GPT-Based Automated Induction: Vulnerability Detection in Medical Software.

Abstract

Integrating Natural Language Processing (NLP) with Generative Pre-trained Transformer (GPT) models plays a pivotal role in enhancing the accuracy and efficiency of healthcare software, which is essential for patient safety and providing high-quality care. The precision of healthcare software is fundamental to protecting the well-being of the patient. In addition, it can ensure the delivery of superior care, maintain the integrity of healthcare systems, and promote trust and cost-effectiveness. It is necessary to emphasize the importance of software reliability in its development and deployment. Symbolic execution serves as a vital technology in automated vulnerability detection. However, symbolic execution often faces problems such as path explosion, which seriously affects efficiency. Although there have been several studies to reduce the number of computational paths in symbolic execution, this problem remains a major obstacle. Therefore, more efficient solutions are urgently needed to ensure the software security. This paper proposes a large-scale language model(LLM) induction method mitigating path explosion applied to symbolic execution engines.

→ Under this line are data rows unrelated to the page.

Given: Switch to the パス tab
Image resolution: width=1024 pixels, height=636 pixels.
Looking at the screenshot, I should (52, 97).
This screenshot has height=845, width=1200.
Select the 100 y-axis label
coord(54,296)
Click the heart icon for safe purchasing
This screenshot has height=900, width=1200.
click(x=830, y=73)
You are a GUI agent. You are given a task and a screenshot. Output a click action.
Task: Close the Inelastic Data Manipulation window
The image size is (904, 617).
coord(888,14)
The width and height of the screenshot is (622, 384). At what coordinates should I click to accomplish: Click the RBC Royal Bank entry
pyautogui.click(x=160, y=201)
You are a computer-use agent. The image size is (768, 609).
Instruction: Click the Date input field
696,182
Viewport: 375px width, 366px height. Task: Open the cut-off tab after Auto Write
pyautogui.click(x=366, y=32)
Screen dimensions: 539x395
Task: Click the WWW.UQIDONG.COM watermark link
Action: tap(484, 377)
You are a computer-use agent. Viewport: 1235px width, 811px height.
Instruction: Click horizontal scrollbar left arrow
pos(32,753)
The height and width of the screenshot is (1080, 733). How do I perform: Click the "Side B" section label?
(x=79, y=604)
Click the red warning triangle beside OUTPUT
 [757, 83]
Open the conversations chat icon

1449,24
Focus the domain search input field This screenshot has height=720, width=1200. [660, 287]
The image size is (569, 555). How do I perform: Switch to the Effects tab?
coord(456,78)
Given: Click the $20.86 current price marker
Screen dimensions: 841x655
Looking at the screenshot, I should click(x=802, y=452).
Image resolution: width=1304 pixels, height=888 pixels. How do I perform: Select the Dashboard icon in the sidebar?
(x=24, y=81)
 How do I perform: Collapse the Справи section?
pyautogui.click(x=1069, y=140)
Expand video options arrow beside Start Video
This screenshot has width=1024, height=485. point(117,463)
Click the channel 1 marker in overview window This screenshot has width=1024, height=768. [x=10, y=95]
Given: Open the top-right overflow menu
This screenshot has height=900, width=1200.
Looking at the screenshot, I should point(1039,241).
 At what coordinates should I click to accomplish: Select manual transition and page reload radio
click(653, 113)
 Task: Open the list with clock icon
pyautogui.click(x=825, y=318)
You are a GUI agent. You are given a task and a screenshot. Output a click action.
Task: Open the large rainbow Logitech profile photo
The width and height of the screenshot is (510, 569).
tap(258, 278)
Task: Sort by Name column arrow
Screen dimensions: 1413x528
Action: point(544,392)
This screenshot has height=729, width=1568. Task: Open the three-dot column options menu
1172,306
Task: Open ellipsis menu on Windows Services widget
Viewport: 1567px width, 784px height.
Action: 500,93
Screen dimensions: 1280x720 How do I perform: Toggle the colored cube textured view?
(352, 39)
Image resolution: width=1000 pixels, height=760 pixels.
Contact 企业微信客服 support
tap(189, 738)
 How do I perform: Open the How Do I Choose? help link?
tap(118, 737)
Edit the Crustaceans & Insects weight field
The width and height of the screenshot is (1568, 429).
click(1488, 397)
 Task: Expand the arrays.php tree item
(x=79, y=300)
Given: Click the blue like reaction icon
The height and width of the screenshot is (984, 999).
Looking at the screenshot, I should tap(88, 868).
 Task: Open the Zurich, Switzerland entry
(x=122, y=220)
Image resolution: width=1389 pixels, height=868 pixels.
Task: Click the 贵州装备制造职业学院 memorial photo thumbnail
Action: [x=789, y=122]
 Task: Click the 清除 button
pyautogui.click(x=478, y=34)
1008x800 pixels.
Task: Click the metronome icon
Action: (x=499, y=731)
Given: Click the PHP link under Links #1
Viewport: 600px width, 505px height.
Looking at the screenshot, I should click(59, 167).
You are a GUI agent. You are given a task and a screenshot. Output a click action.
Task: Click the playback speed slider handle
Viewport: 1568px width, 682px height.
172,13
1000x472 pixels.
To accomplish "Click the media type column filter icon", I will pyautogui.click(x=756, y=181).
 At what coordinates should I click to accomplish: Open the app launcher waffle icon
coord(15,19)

In contrast to traditional symbolic execution engines, which often result in timeout or out-of-memory detection, our approach achieves the task of detecting vulnerabilities in seconds. Furthermore, our proposal improves the scalability of symbolic execution, allowing more extensive and complex programs to be analyzed without significant increases in computational resources or time. This scalability is crucial to tackling modern software systems and improving the efficiency and effectiveness of automated defect verification in healthcare software.